Sunday, September 28, 2008

Hitler, Appeasement, and the Munich Parallel

I'll have to review my opinion of the arrangement that Chamberlain and company made with Hitler before World War II's big kickoff.

Researching another post, I ran into "Retiring Hitler and 'Appeasement' from the National Security Debate" (Jeffrey Record, in Parameters (Summer 2008)), on the U.S. Army War College website. The part of the article I landed in, thanks to the search terms I was using, included this quote: "...when neoconservative critics of appeasement speak about how Hitler could and should have been stopped prior to 1939, they mean forcible regime change of the kind the United States launched against Saddam Hussein in 2003. But it is here that the neoconservatives and others who believe in the continuing validity of the Munich analogy enter the fantasy realm of historical counterfactualism...."

These days, wild claims about neocons fly around like redolent missiles in the monkey house. I wasn't impressed. Particularly that business about "counterfactualism."

There seemed to be interesting, and maybe useful, references in the article, so I kept skimming.

I still wasn't impressed.
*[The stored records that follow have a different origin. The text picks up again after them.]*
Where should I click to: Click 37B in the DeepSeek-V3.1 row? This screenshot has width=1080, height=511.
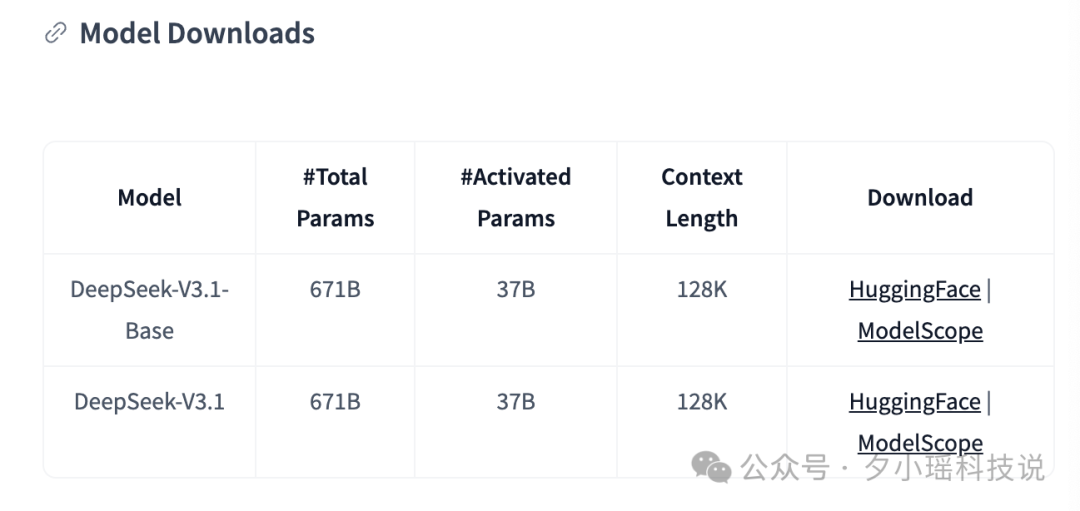516,402
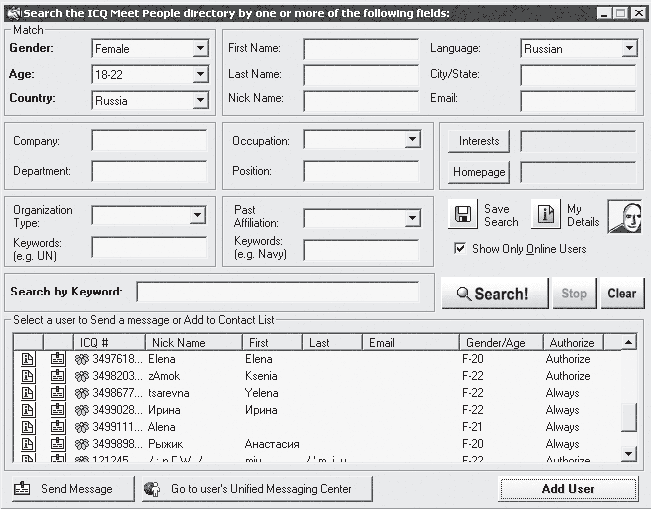
Task: Open user info icon for Alena row
Action: point(28,427)
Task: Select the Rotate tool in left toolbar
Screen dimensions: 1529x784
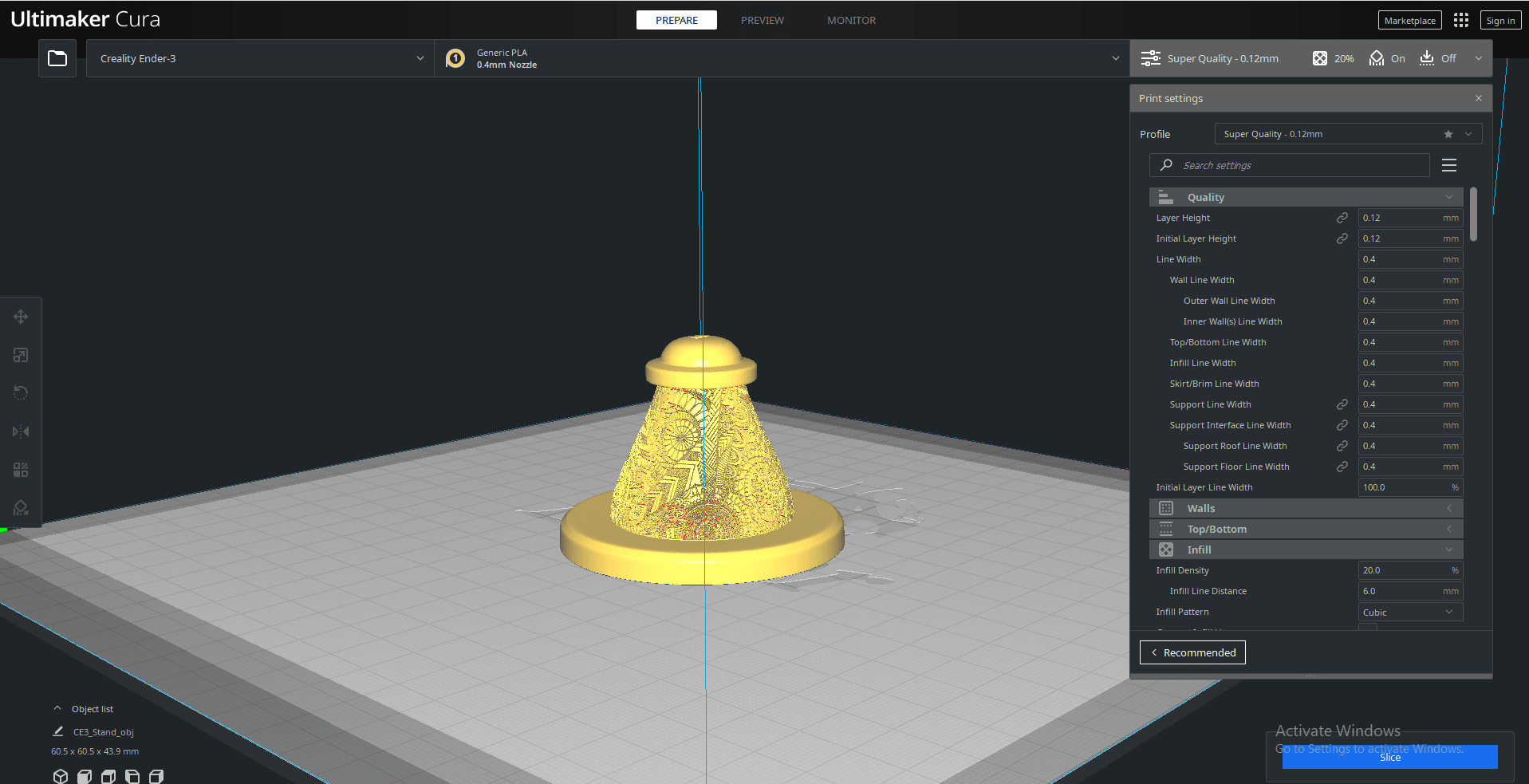Action: pos(21,393)
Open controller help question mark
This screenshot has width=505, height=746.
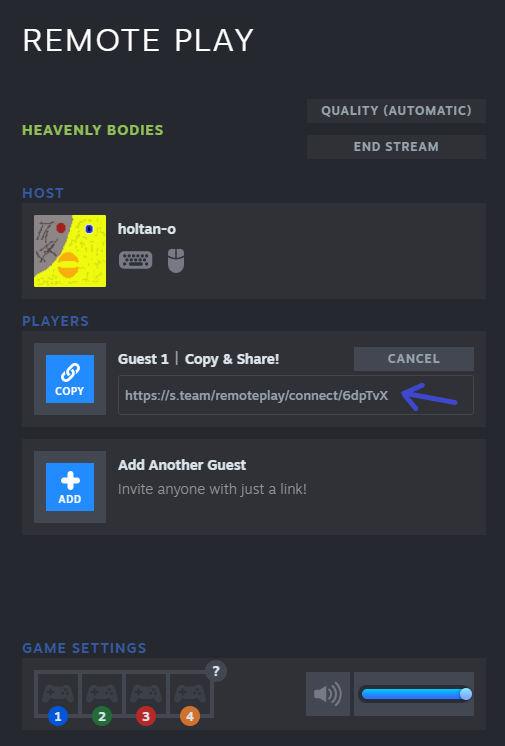[x=216, y=671]
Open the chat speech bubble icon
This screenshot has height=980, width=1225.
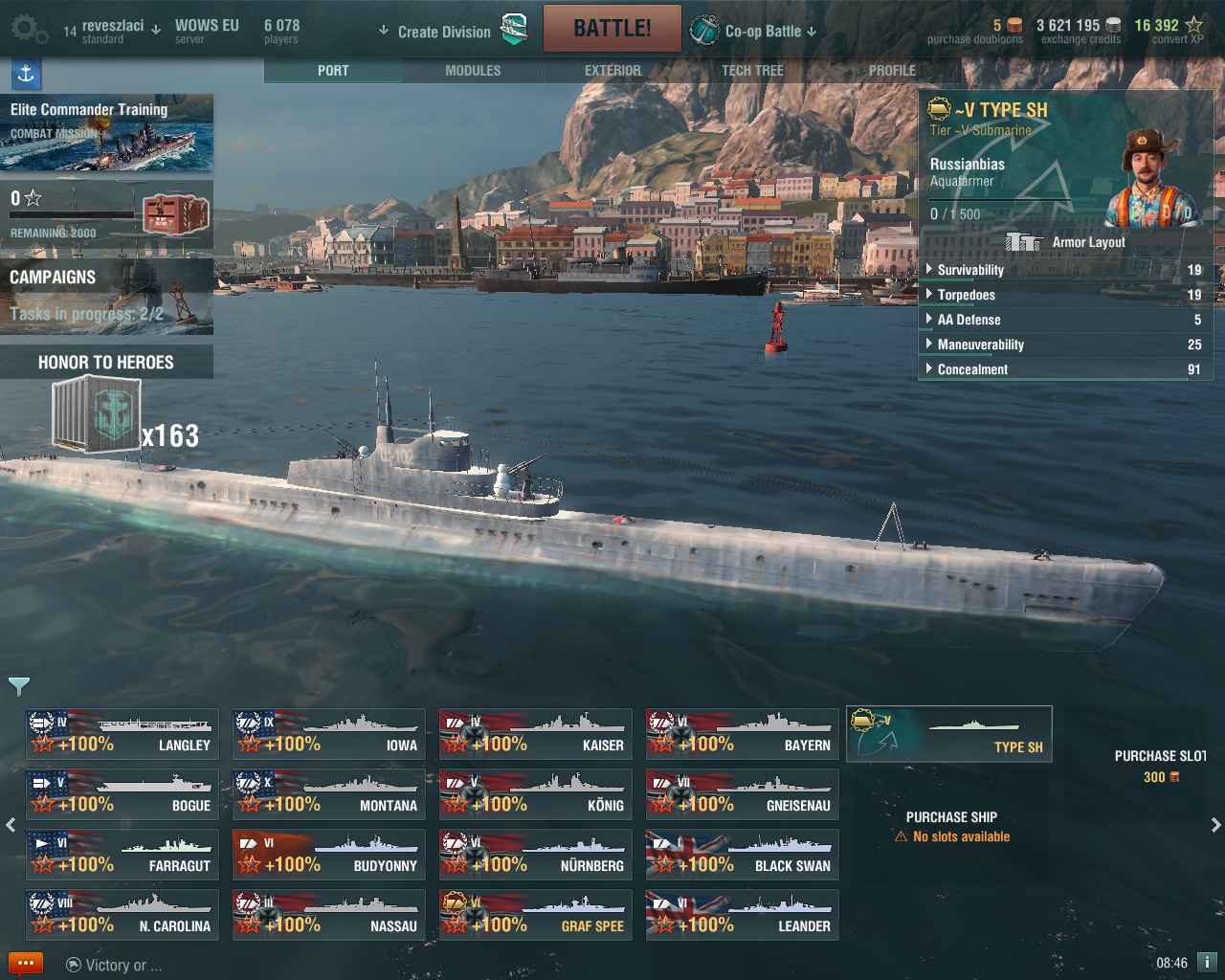pos(26,963)
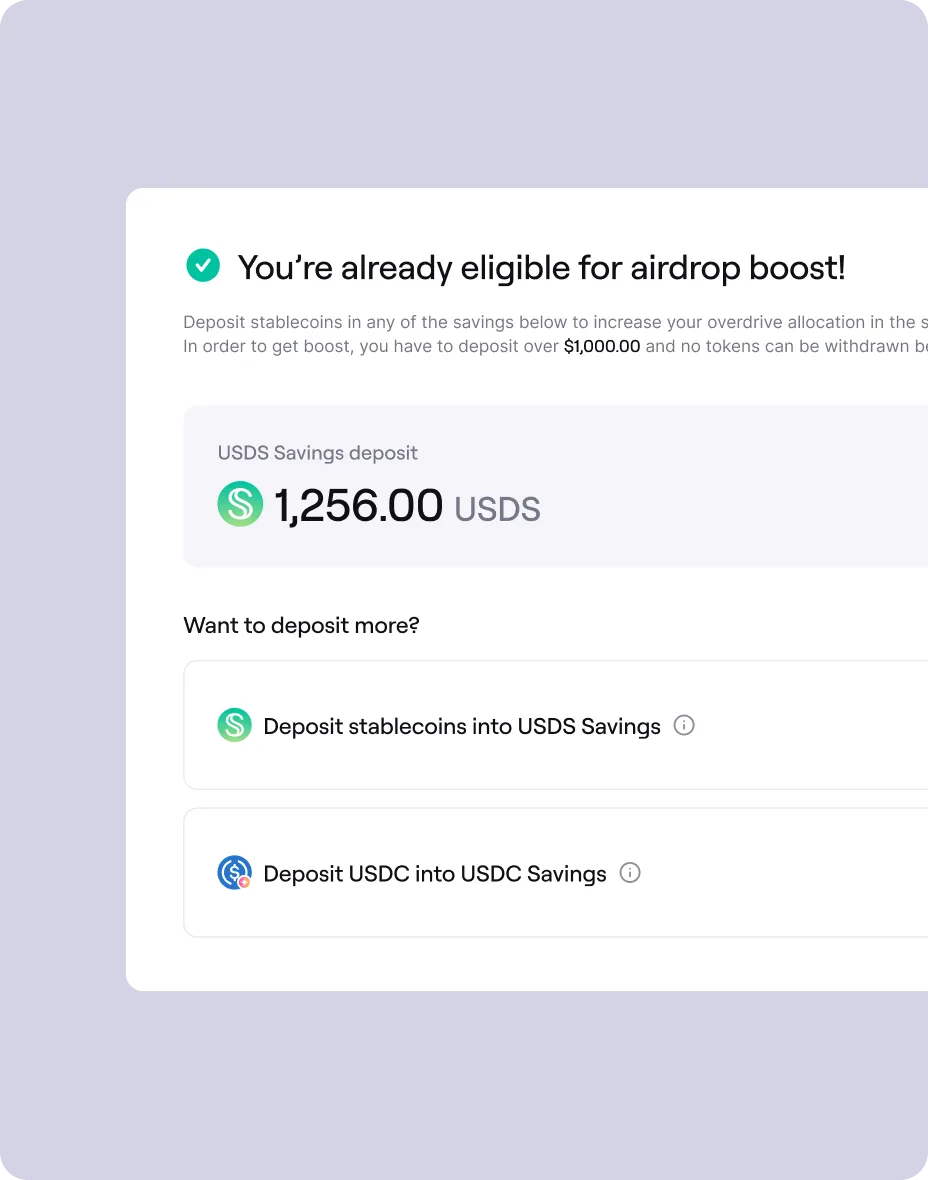Click the white dialog panel background
This screenshot has height=1180, width=928.
[550, 960]
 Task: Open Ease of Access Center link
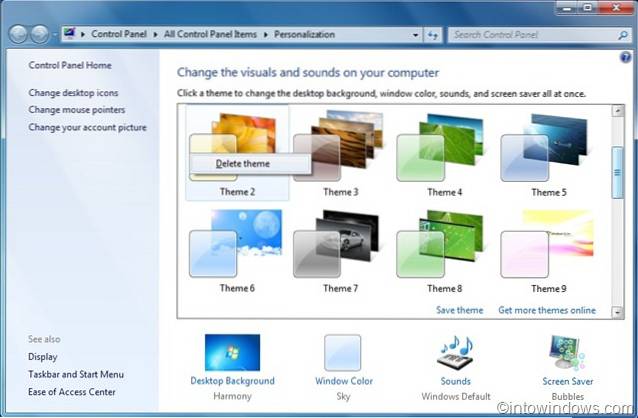point(72,392)
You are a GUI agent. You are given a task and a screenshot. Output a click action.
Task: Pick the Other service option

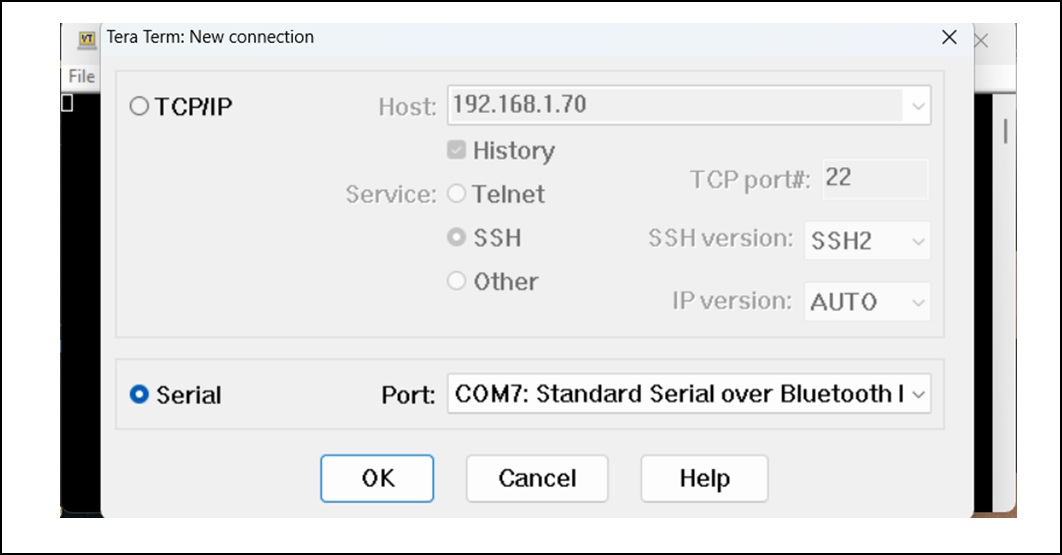(x=457, y=281)
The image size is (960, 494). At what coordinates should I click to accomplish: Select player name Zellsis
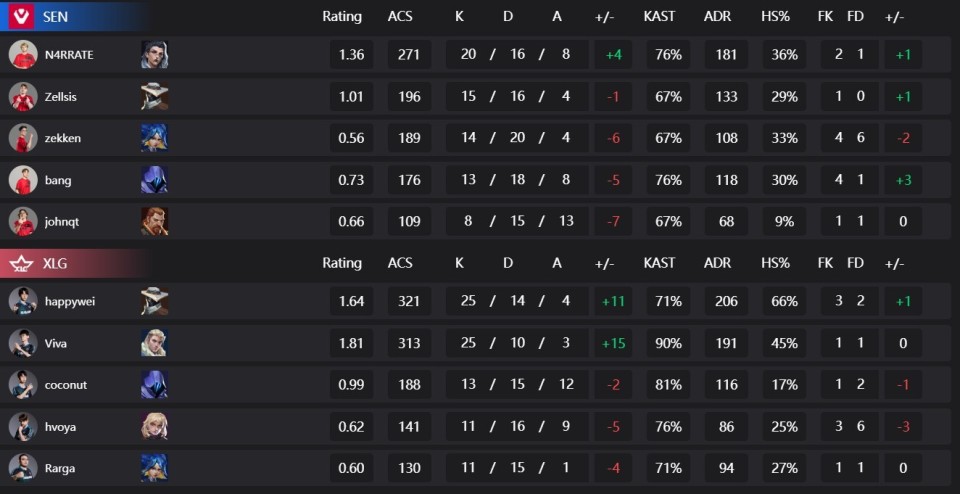coord(61,97)
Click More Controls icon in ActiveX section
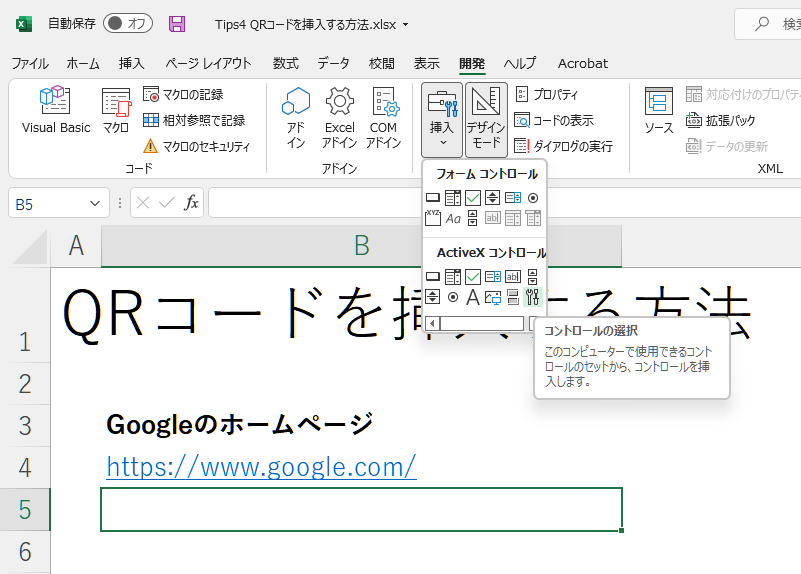This screenshot has width=801, height=574. [x=532, y=297]
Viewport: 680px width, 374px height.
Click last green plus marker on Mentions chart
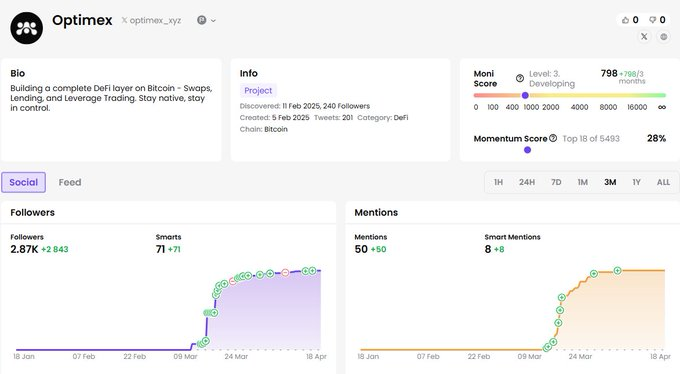click(617, 271)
The author pointed out, accurately enough, that threats like Hitler's Germany aren't at all common. Hitler, Record points out, planned "...a German racial empire stretching from the English Channel to the Ural Mountains...."

Compared with what I understand to be Al Qaeda's goal, Hitler's proposed empire seems comparatively modest. I considered the possibility that the author thought that only nations could pose a threat to other nations.

Nope. Record seems to realize that Al Qaeda is a real threat, and could be "Hitlerian:"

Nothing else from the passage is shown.